Wenzels Lippen verzogen sich zu einem schmalen Lächeln. »Ich könnte es allein schon daraus erschließen, wie sich Eure Wahrnehmung von mir so plötzlich gewandelt hat. Aber das muss ich gar nicht: Ich kann es sehen! Euer Tiergeist liegt ruhig in Eurem Innern, doch allein aus langjähriger Gewohnheit. Nichts bindet ihn noch, abgesehen von dem Umstand, dass Ihr ihn nicht anruft. Früher oder später werdet Ihr auf einen Geistlichen stoßen, der mit feinen Sinnen gesegnet ist und es bemerken wird. Oder Ihr selbst lasst Euch einen Schnitzer zuschulden kommen und verratet Euch.« Er sprach leise und eindringlich. »Ihr müsst nicht unbedingt Eure Hand abschneiden, wenn Ihr Eure Faust fürchtet, Ingrey. Es gibt andere Möglichkeiten.«

»Woher wisst Ihr das?«

Wenzel zögerte diesmal länger, ehe er weitersprach. »Die Bibliothek auf Burg Rossfluten ist ein bemerkenswerter Ort«, setzte er ausweichend an. »Viele meiner Vorfahren haben altes Wissen gesammelt, und zumindest einer von ihnen war ein Gelehrter von Rang. Dort ruhen Schriften, von denen ich mir sicher bin, dass es sie nirgendwo anders noch zu finden gibt. Einige davon sind viele Jahrhunderte alt. Dinge, die die Kirchenleute des alten Audar ohne Zögern verbrannt hätten. Die erstaunlichsten Augenzeugenberichte — ich werde Euch bei Gelegenheit die eine oder andere Anekdote erzählen. Genug jedenfalls, um selbst einen nicht allzu lesefreudigen Jungen mitunter zu fesseln.
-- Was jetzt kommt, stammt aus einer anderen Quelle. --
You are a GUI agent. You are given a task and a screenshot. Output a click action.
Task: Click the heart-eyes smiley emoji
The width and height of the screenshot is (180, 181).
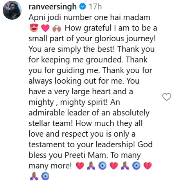pyautogui.click(x=34, y=28)
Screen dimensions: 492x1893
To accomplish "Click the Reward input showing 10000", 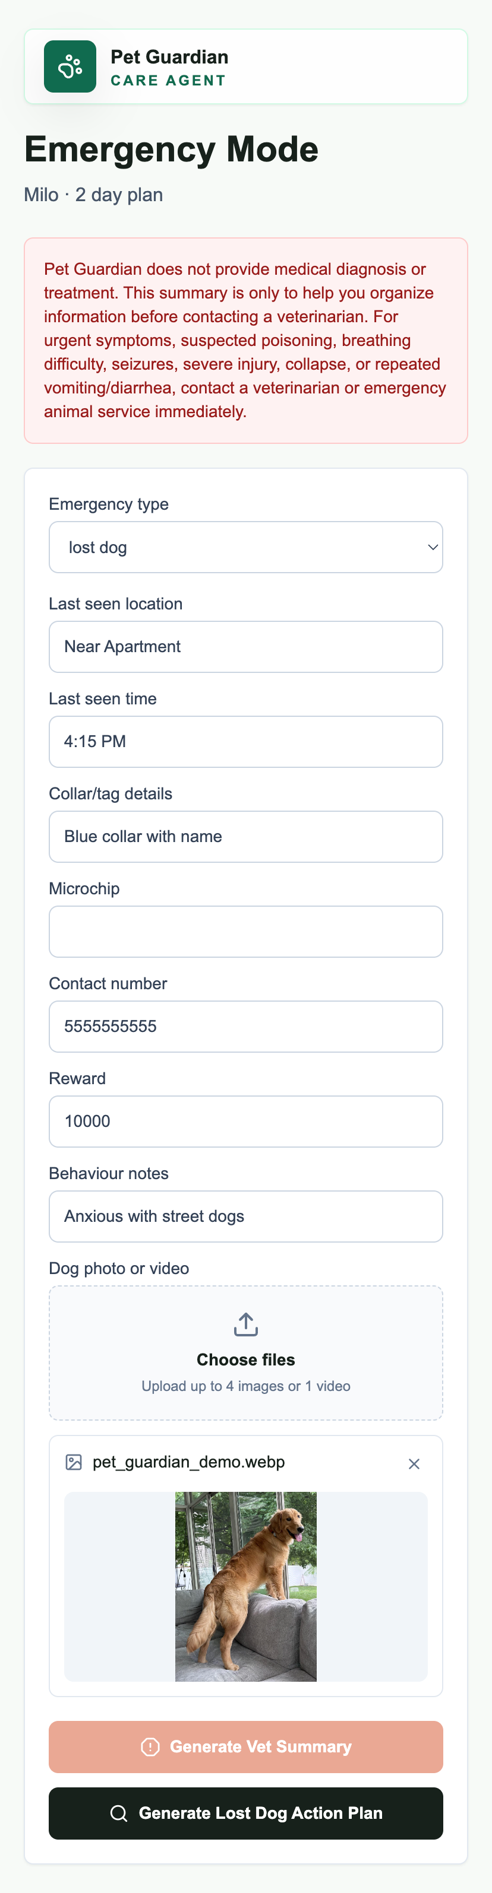I will (246, 1121).
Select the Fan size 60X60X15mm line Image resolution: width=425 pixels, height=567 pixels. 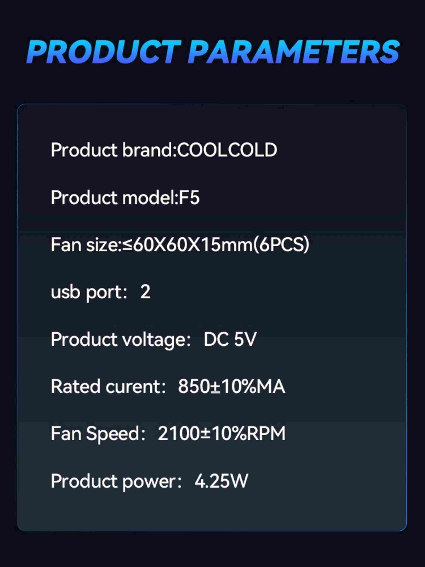(x=180, y=245)
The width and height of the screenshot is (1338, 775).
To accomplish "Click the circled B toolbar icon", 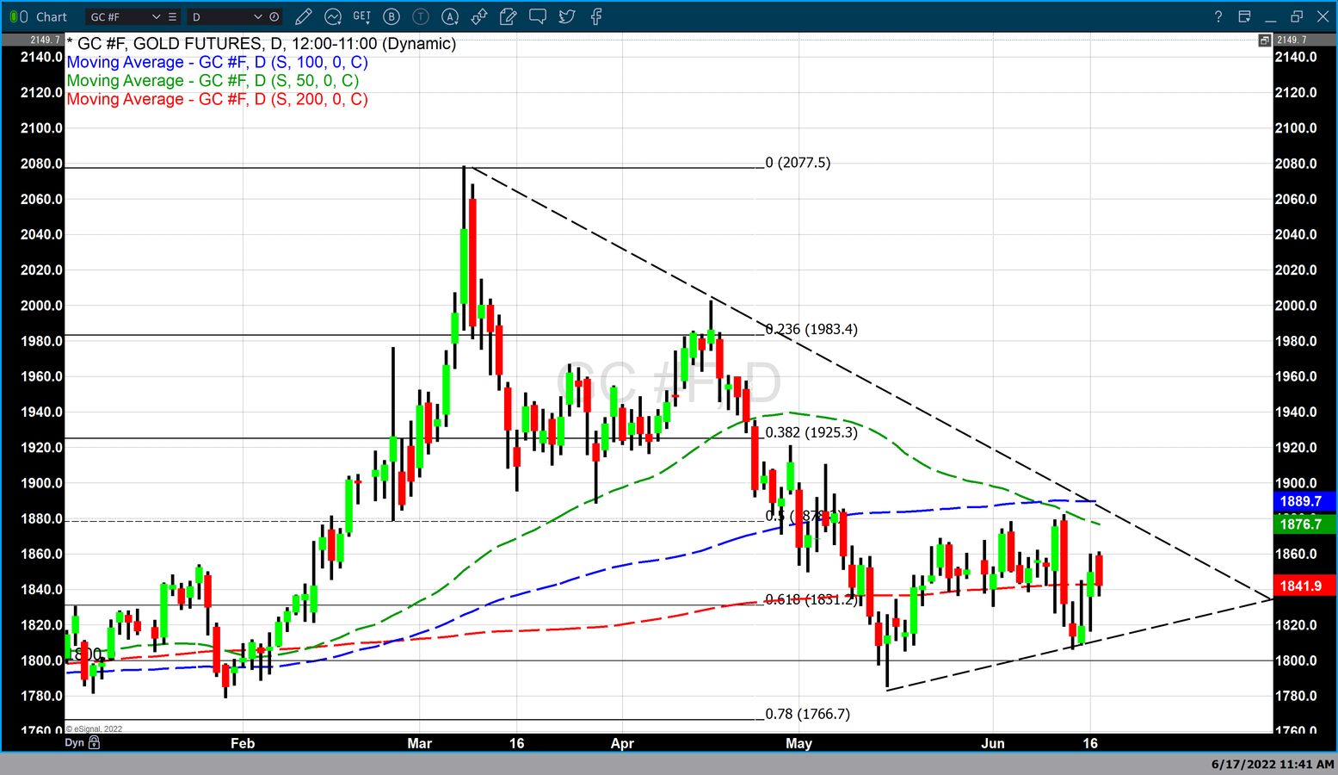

Und ihn später … so verzweifelt weiterlesen zu lassen, als hinge sein Leben davon ab.« Er blickte Ingrey in die Augen. »Ihr seid Eurer so genannten Heimsuchung begegnet, indem Ihr nicht einmal vor Euch selbst eingestehen wolltet, was Ihr seid. Ich habe mich meiner gestellt und sie umarmt. Wer von uns beiden, meint Ihr, hat es inzwischen besser unter Kontrolle?«

Ingrey stieß die Luft aus. »Ihr gebt mir vieles, worüber ich nachdenken muss, Wenzel.«

»So denkt darüber nach. Aber wendet Euch nicht wieder von dem Wissen ab, das Euch helfen kann, Euer Schicksal besser zu verstehen. Darum möchte ich Euch bitten.« Sanfter fügte er hinzu: »Wendet Euch nicht von mir ab.«

Gewiss nicht. Ich würde niemals wagen, Euch den Rücken zuzukehren. Er bedachte Wenzel mit einem vieldeutigen Gruß.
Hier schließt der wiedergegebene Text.